M&S Posted a 24% Profit Drop and Doubled Down on Value. The Cyber Hit Did Not Change the Strategy.
M&S delivered £671m adjusted profit, a 24% drop after a £300m cyberattack hit. The brand is still reinvesting in value, supply chain and stores. The lesson for Australian retailers: a value position survives a crisis, an inflation position does not.
A value position is not a discount position. M&S is reinvesting in quality at a price, which is a much harder thing to copy than a markdown.
Marks & Spencer has reported a £671m adjusted profit before tax for the year ended 28 March 2026, down from £881m the year before. The £210m drop sits almost entirely with the cyberattack that hit the business in April 2025, costing an estimated £300m and forcing markdown clearance of excess seasonal stock. The notable thing about the result is what the brand did with it. Rather than retreat, M&S has reinforced its value proposition and is moving into what CEO Stuart Machin calls the reinvesting for growth phase of the transformation.
Food was the standout. Volume growth continued through the year, driven by reinvestment in value, quality and innovation, plus an accelerated store opening programme. The food business has been the engine of the wider turnaround for years, and the cyber incident did not slow its momentum.
Clothing and home took the harder hit, with adjusted operating profit dropping from £478m to £213m as the business cleared excess stock that had been stuck in the supply chain during the incident. The recovery plan for the segment leans on three programmes: supply chain modernisation, technology transformation and store rotation.
Why it matters
Australian retailers are watching Coles and Woolworths face the same trust questions that have been rolling through UK supermarkets for years. Four in five Australians believe the supermarkets are ripping them off, and private label has hit $46 billion in domestic spend. The M&S playbook is the template for the response. Reinvest in value perception through quality at a fair price rather than chase the bottom of the market with deeper discounts.

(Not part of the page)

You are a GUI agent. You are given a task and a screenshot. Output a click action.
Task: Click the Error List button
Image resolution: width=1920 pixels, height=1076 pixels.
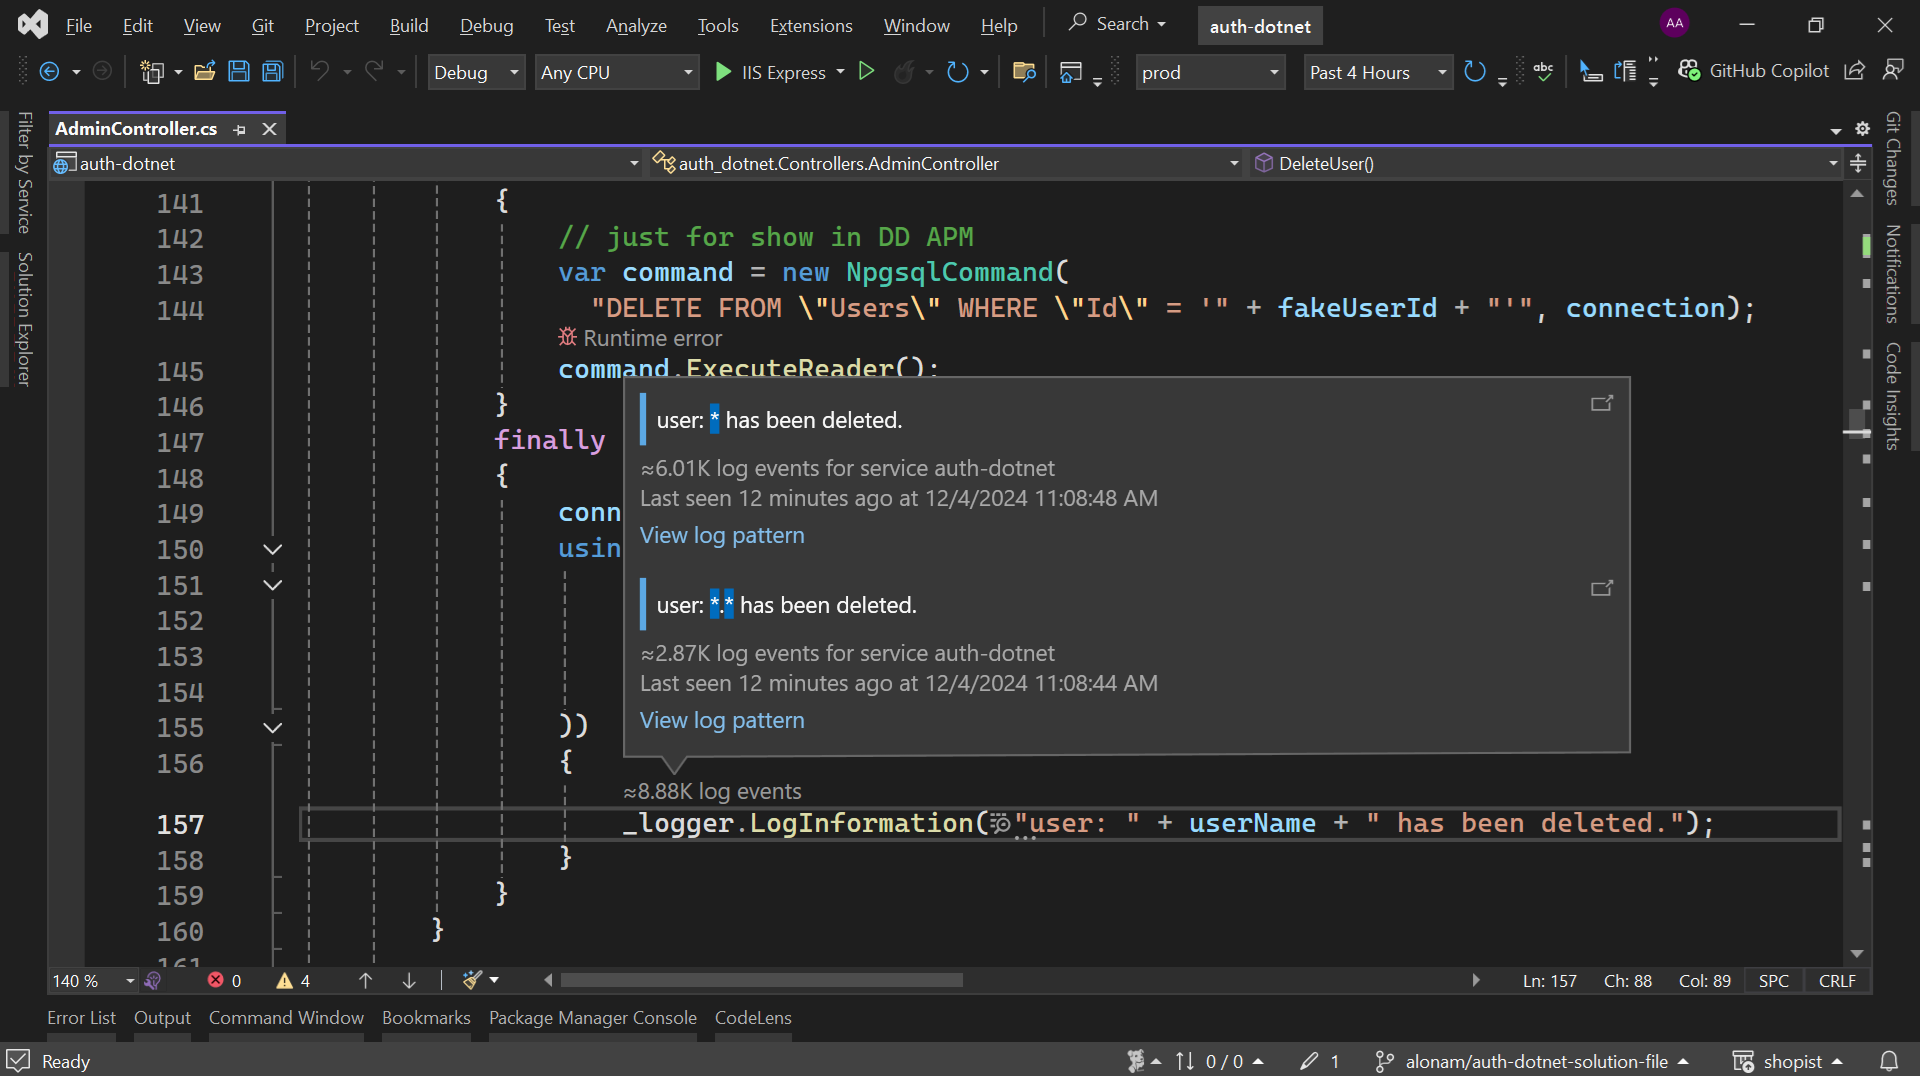[x=81, y=1017]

The other lesson is structural. The cyber incident gutted profit for a full year. The brand position did not move. Customers stayed. The transformation continued. That is what a strong brand actually buys a business. Operational resilience plus customer permission to recover.
For Australian retailers facing margin pressure, supply chain volatility or cyber risk, the M&S response is a working case study in not pivoting under stress. The strategy that was right before the incident is the strategy you continue after it.
M&S delivered £671m adjusted profit in FY26 despite a £300m cyberattack hit, with the brand reinvesting through the crisis rather than retreating
What to do about it
Separate your value proposition from your discount activity. A discount is a price tactic. A value position is a quality and trust claim. The two are easy to conflate and the second is much harder to copy.
Reinvest through pressure rather than cutting. If your strongest brand attribute is value, the wrong move in a margin squeeze is to cut the things that build value perception. Marketing, product quality, customer experience.
Map your operational resilience honestly. A 12-month profit hit from a cyber incident is the kind of risk that needs board-level scenario planning. The brands that recover are the ones that planned for the recovery, not the ones that improvised it.
Measure trust as a primary brand metric. Net Promoter Score, brand consideration, willingness to recommend. Sales lag trust by 12 to 24 months in most categories. Watch the leading indicator.
Learn from the food category playbook. Volume growth through value reinvestment plus channel expansion. That formula is portable across most retail categories with the right execution.
M&S is a long-form lesson in not losing your nerve when the operating environment goes sideways. Australian retailers in similar margin territory should be reading the FY26 report cover to cover.